Let's now go back to the CBDC dimension of this. David Pan wrote on CoinDesk last year,
quote, the Chinese government appears to view the payments giant as a destabilizing force to China's
economy, and the digital yuan is a way to keep companies like this in check. The bank can make it
more costly for digital payment platforms to use the digital yuan to lend money, and this might
be something the government might want to force. Effectively, these fintech companies are able to
offer a variety of new products that look very different than bank products and are in fact
increasingly more popular than bank products. However, banks are controlled entirely by the state,
and so this is something that's frustrating to the Chinese leadership. There's also an issue with
debt in the country. Again from Pan on CoinDesk, ants booming lending business has struck a nerve
with China's top financial regulators at a time when the country is already battling increased
default risks and weak banks. To curb fintech's giants' growing influence over the country's economy,
Beijing's authorities proposed a new set of anti-monopalistic practices on fintech companies,
December. And then here's a quote from my former roommate, friend, former collaborator, and former
breakdown guest, Graham Webster, who's the editor of the DigiChina Project at the Stanford
Cyber Policy Center, who said, there is a lot of power in the Chinese government's economic
and financial management infrastructure, and if Ant was to erode that power, important people would
see it as a step too far. But the Chinese government also prizes these leading companies
as drivers of technological independence. The party would have to perceive significant threats to
tear them down. So are those threats there? Well, it seems like they might be. Commercial banks in
China have been losing cash deposits to these fintech companies. Just for a sense of the scale,
the Chinese mobile banking markets saw $8 trillion worth of transactions in the last quarter of
2019, with Alipay taking 55% of that. So at this point, you may notice that there are some
interesting parallels between discussions happening over there and discussions happening over here in the
context of big power. Although in this case, it's not speech rights, but the very financial system
itself. China, specifically Xi's CCP, wants more, not less control over the economy, and more,
not less ability to export that influence, and it is lashing out at both external and internal
threats, which gets us back to the rumors. According to the International Business Times,
China is now planning to nationalize not only AliPay, but the entire Alibaba and Ant
group. An internet finance industry insider told Radio Free Asia,
that, quote, this is probably coming from the highest levels.

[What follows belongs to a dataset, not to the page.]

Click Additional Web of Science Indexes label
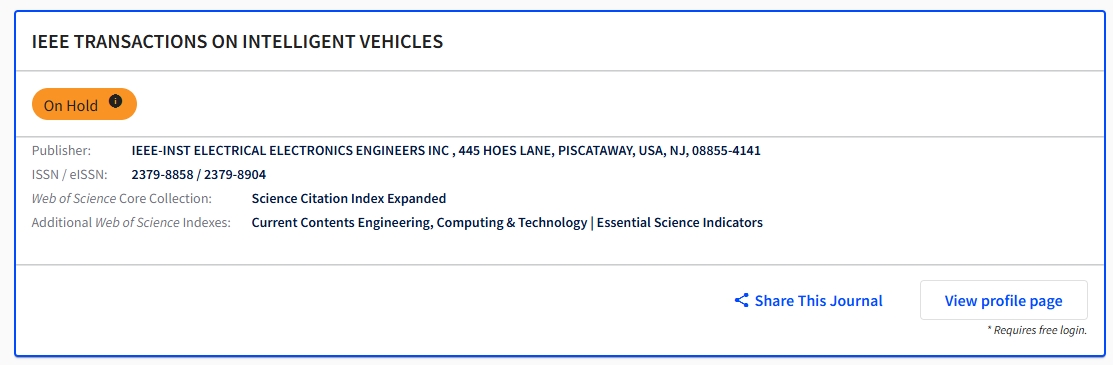Viewport: 1113px width, 365px height. tap(131, 222)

Now, even if it doesn't go to full nationalization, it's clear that they want to make an example of
Alibaba, which gets us back to Graham's point that the Chinese government also prizes these
leading companies as drivers of technological independence.
The party would have to perceive significant threats to tear them down.
Ali Pay and its growing influence reduce the raise on debt for a Chinese digital currency
and put major bank decisions in the hand of an independent non-bank non-state entity.
That has been allowed to operate so far, but it seems like that is no longer the case.
I guess to wrap up, the point that I want to make about this is that when we're discussing
CBDCs in China, we're talking about geopolitical and geostrategic questions.
I don't tackle this topic because CBDCs are one of the things that crypto people talk about.
I'm interested in big picture power shifts, and I believe
that there is going to be massive battles around the balance of payments, the balance of trade,
around the very nature of the global payment system. And this is a front that's being fought
right before our eyes, as I said, both between China and other players, but also within China.
I hope this was a useful little background on that. I have a great guest coming on later in the
week, who's an investor who thinks a lot about China, so I hope you'll enjoy that show.
For now, guys, I appreciate you listening. I appreciate you allowing me some diversity in the
topics I cover, and until tomorrow, be safe and take care of each other. Peace.